Many of us gamers, including myself, talk about how we want better stories and characters in our games, but now that we’ve started to get what we asked for, I find myself wondering where all the platformers have gone.  Oh, gamers these days don’t want platformers anymore, I hear.  That’s why Banjo-Kazooie: Nuts and Bolts was made.  That’s why Rareware took a pair of classic platformers that were legendary in their greatness and instead created a game about building vehicles.  Because gamers don’t like platformers anymore.  Or so I’ve been told.  And it makes me think, maybe they’ve taken things too far.  Maybe we do still want platformers.  Why else did Yooka-Laylee get the overwhelming support it did if we didn’t like platformers anymore?  Based on what we’ve been told we now enjoy, that game shouldn’t have gotten any interest.  It shouldn’t have ever gotten the funding it needed to even be made.  And yet, here we are, in 2016, waiting for the game’s release on all major consoles.

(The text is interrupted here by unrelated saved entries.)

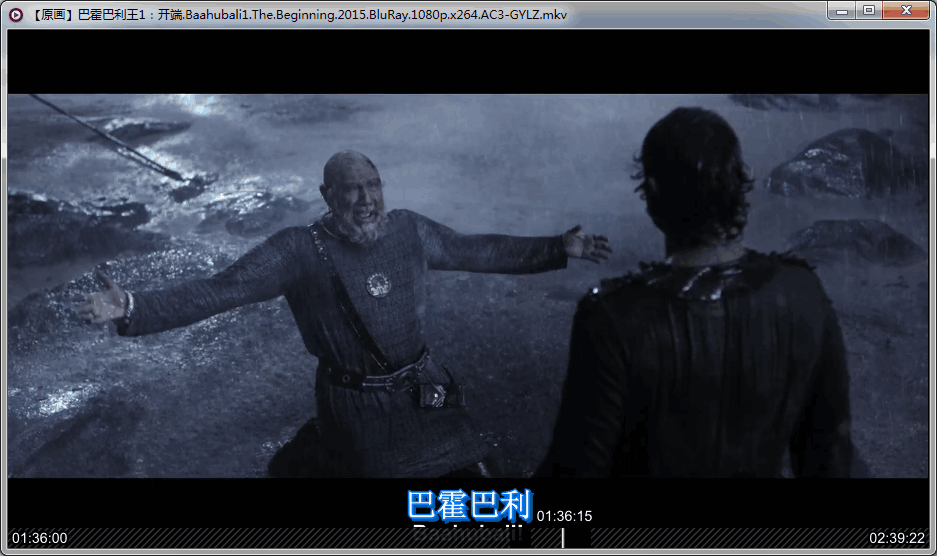The height and width of the screenshot is (556, 937).
Task: Click the blue Chinese subtitle text
Action: click(x=469, y=505)
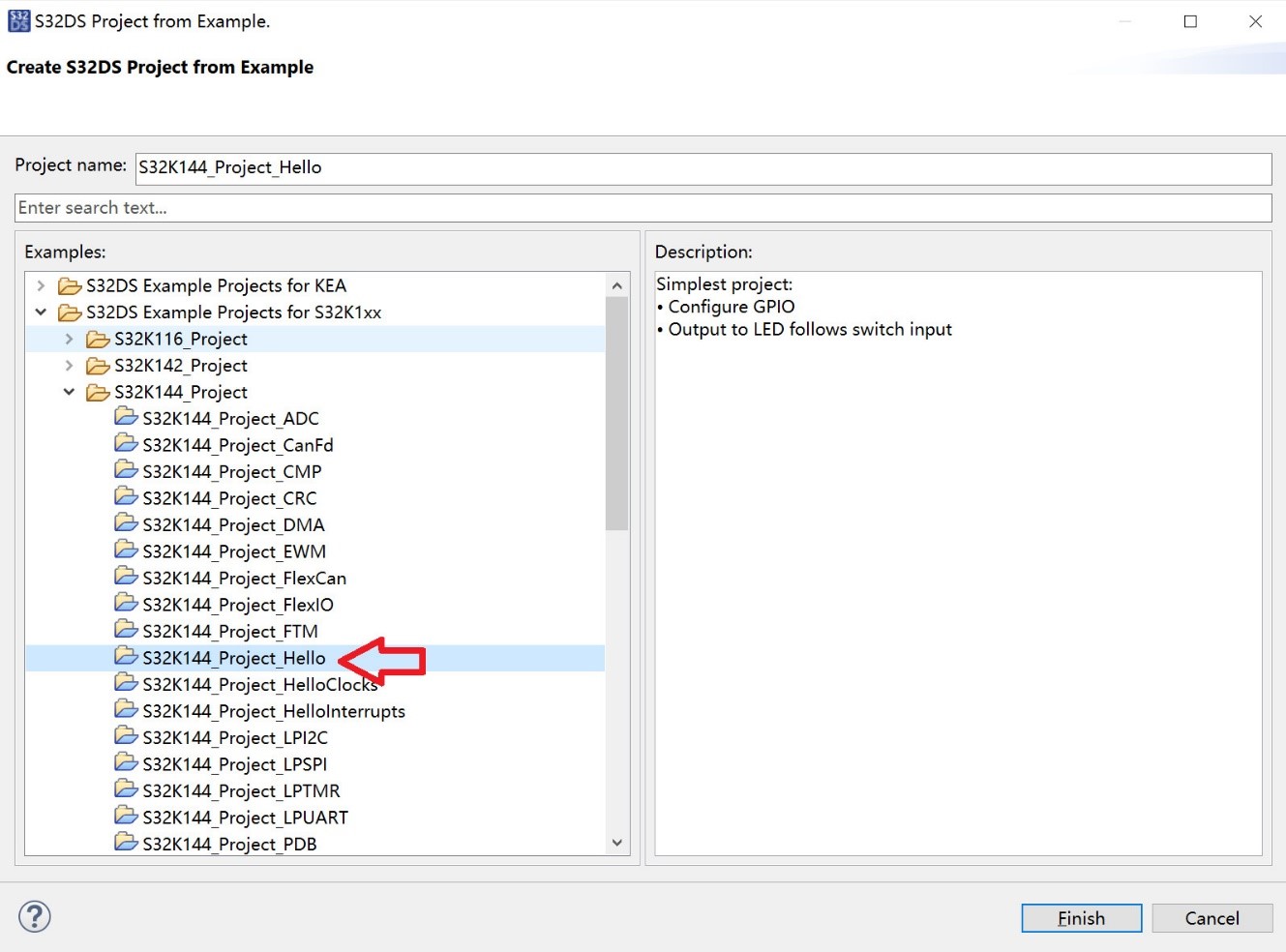Expand the S32K142_Project tree node
The height and width of the screenshot is (952, 1286).
(69, 365)
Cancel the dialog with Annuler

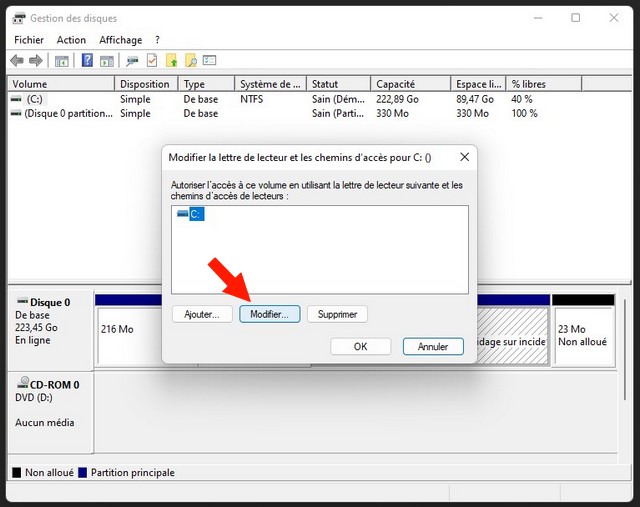[x=433, y=346]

Which brings me back to Jak and Daxter: The Precursor Legacy.  We need more games like this again, as badly as we needed a Yooka-Laylee to prove that the fans of Banjo-Kazooie and other similar games have not outgrown their passion for platformers.  Games used to be simple.  Games didn’t used to take 100 hours to beat (just the main story, mind you; that doesn’t include the side quests!) and have stories even an entire team of people couldn’t decipher.  In the past, games could be simple and still be beautiful.  The Precursors Legacy illustrates that.  It symbolizes a brighter time in gaming, for me, at least.  It represents the Banjo-Kazooie’s and Donkey Kong Country’s we all grew up with and loved.  Did we care that there was little to no story in Donkey Kong Country?  No.  Did we balk at Banjo-Kazooie’s complete lack of character growth by the end of the game?  Absolutely not.  Games just had to be fun and nothing more.  I agree that good stories can certainly add to our enjoyment of a video game (the improved plots of the Ratchet and Clank series, for example), but the lack of a complex plot will not always detract from the fun, either.  The Precursor Legacy strips away all the excess, leaving us with a game that illustrates why we play video games in the first place.

Because they’re fun.

The Duck Legacy

2 thoughts on “Day 12: A Game Everyone Should Play”

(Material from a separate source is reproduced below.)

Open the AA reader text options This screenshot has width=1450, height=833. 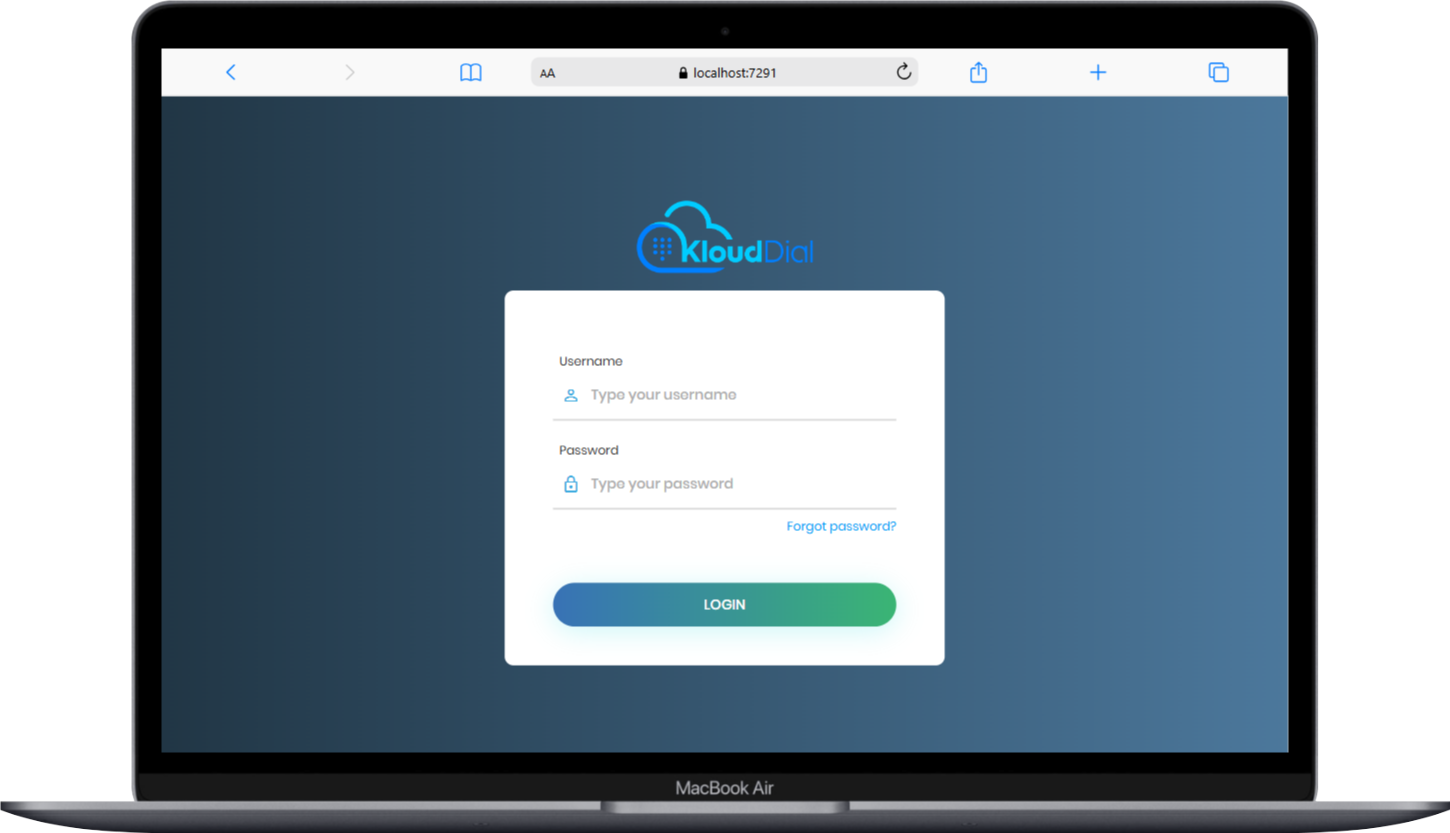[x=548, y=73]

  1. Jak and Daxter probably underwent the most dramatic shift in theme, tone, and gameplay style of any video game series. I really enjoyed Jak II and III but Jak and Daxter was probably the best of the series in terms of pure fun. PS2 was when everything started to get “real”, and perhaps we lost something because of that. Outside of indie development, I don’t think I’ve seen any games meant to simply be bright, colorful, and fun come out for a very long time. The easy explanation is that the medium has outgrown such games, but I can’t help but wonder if that “growth” was really all that necessary.

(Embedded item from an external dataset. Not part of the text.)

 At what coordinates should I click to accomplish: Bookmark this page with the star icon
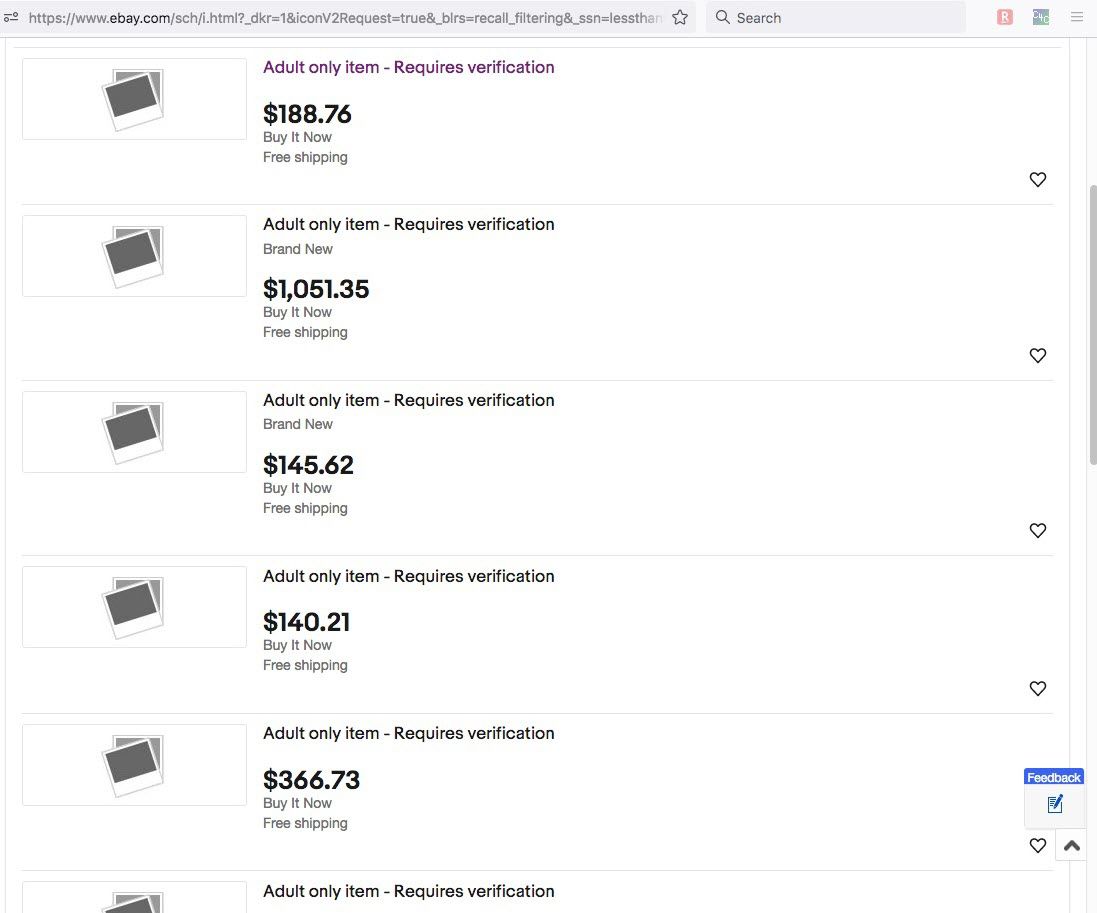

    It’s kinda funny. Here we are with all this realism, complexity and games that look absolutely breathtaking in ways that we never thought possible, and yet all many of was want is something simple, colorful, and fun.😀

    Liked by 1 person

    1. That’s all very true. It’s a shame that the Jak and Daxter series changed so much, and games in general, really. It’s very strange how the game developers believe that video games have outgrown the fun, colorful games of the past because there are a lot of gamers who have not outgrown these kinds of games. That’s why Yooka-Laylee got such strong support because many of us want more bright, cheerful platformers again. Not everything has to be about guns and dark, complex story lines.

      The Precursor Legacy, in a way, symbolizes a simpler time in gaming. A better time, for a lot of people. I very much hope the Jak and Daxter’s and Banjo-Kazooie’s of our past return one day because I, for one, never outgrew the simple, fun platformers.